Resveratrol, a natural polyphenolic phytochemical, has been reported to act as an antioxidant and provide anti-cancer activities. We hypothesized that resveratrol would exert a chemopreventive effect against prostate cancer via regulation of sex steroid receptor and growth factor signaling pathways. In the current study, Transgenic Adenocarcinoma Mouse Prostate (TRAMP) males were fed resveratrol (625 mg resveratrol/kg AIN-76A diet) or phytoestrogen-free, control diet (AIN-76A) starting at five weeks of age. Mechanisms of action and histopathology studies were conducted at 12 and 28 weeks of age, respectively. Resveratrol in the diet significantly reduced the incidence of poorly differentiated prostatic adenocarcinoma by 7.7-fold. In the dorsolateral prostate (DLP), resveratrol significantly inhibited cell proliferation, increased androgen receptor (AR), estrogen receptor-beta (ER-beta), and insulin-like growth factor-1 receptor (IGF-1R), and significantly decreased IGF-1, and phospho-extracellular regulating kinase 1 (phospho-ERK 1). In the ventral prostate (VP), resveratrol significantly reduced cell proliferation and phospho-ERKs 1 and 2, but did not significantly alter IGF-1R and IGF-1. Serum total testosterone, free testosterone, estradiol, dihydrotestosterone (DHT), and sex hormone binding globulin (SHBG) concentrations and SV-40 Tag expression in the prostate were not altered in resveratrol-treated mice.

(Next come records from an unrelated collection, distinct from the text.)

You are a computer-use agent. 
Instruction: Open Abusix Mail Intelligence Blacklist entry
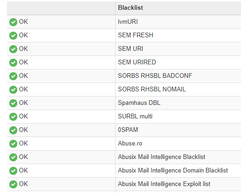[x=162, y=157]
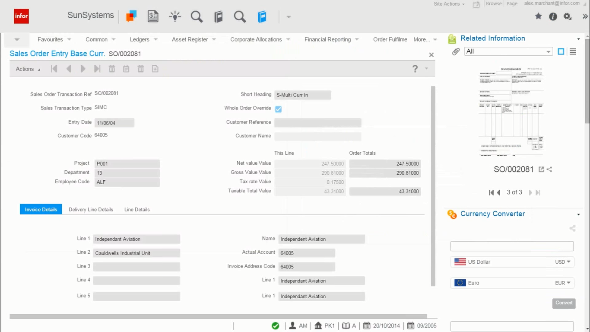Click the lightbulb icon in the top toolbar
The width and height of the screenshot is (590, 332).
[175, 16]
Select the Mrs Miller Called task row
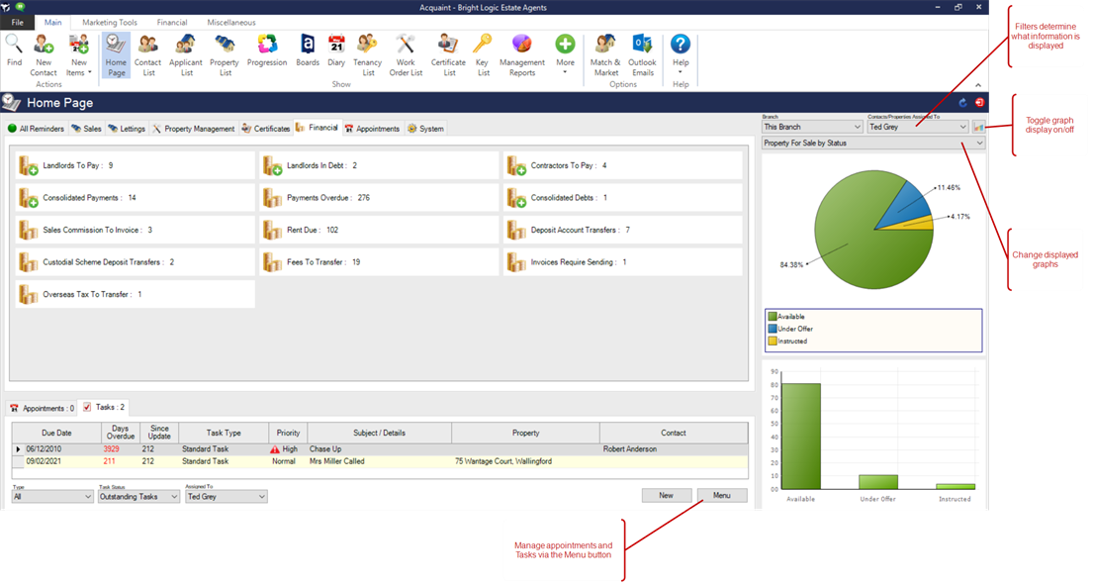 (336, 461)
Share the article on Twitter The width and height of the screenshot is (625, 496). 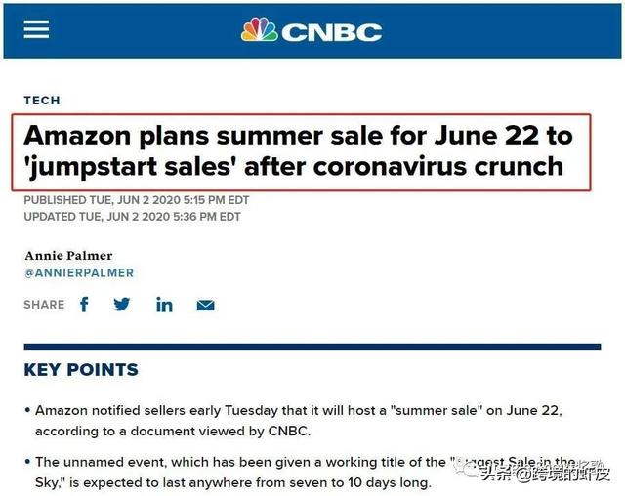tap(122, 305)
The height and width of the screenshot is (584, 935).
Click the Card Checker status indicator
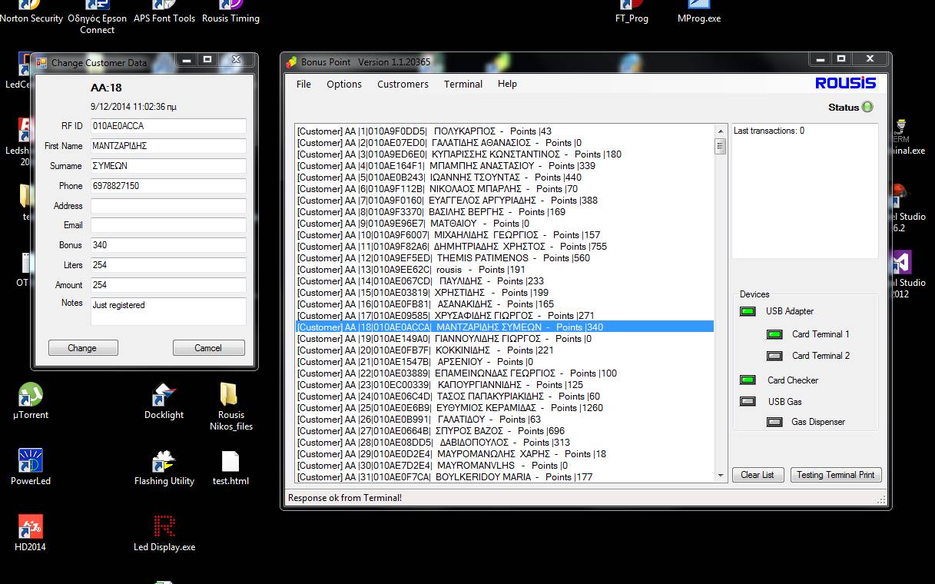click(x=747, y=380)
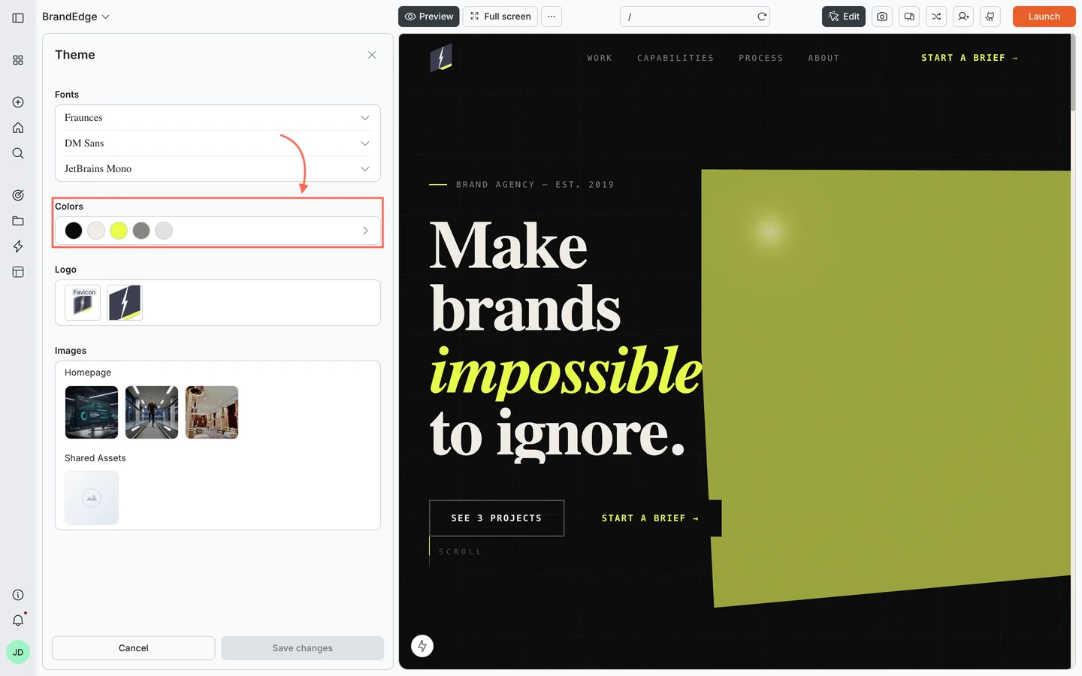The width and height of the screenshot is (1082, 676).
Task: Open Search from the left sidebar
Action: pyautogui.click(x=17, y=153)
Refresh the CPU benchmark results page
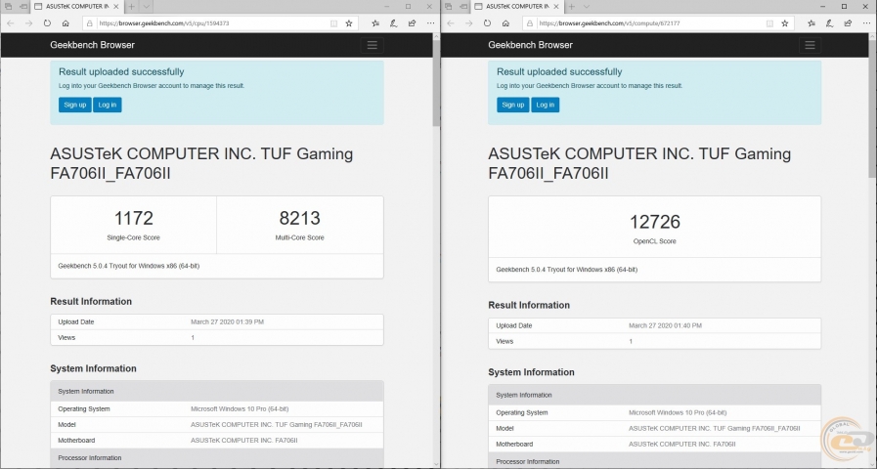Image resolution: width=877 pixels, height=469 pixels. pyautogui.click(x=47, y=23)

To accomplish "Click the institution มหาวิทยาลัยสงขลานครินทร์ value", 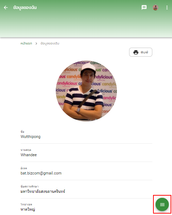I will (43, 191).
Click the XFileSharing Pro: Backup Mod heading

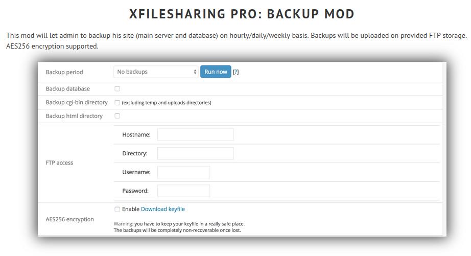(242, 14)
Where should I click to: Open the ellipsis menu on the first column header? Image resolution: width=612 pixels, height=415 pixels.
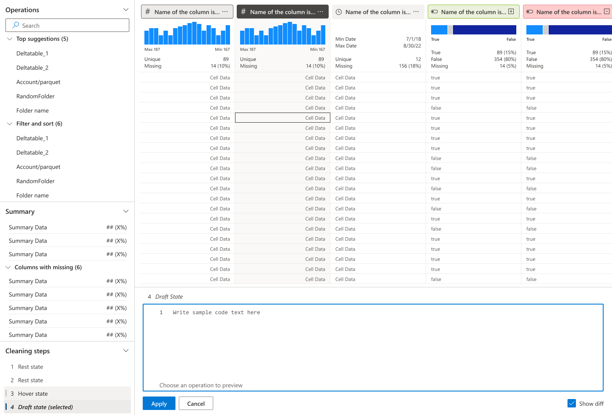(225, 12)
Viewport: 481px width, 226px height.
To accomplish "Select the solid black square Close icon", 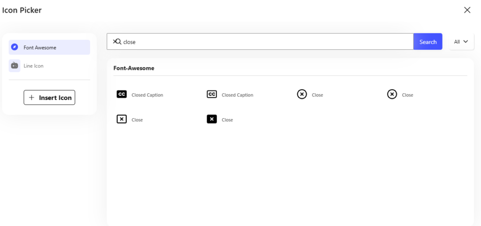I will click(212, 119).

Total resveratrol concentration in the blood serum of 12 week old mice treated for three weeks with 625 mg resveratrol/kg diet was 52 +/- 18 nM. The decrease in cell proliferation and the potent growth factor, IGF-1, the down-regulation of downstream effectors, phospho-ERKs 1 and 2, and the increase in the putative tumor suppressor, ER-beta, provide a biochemical basis for resveratrol suppressing prostate cancer development.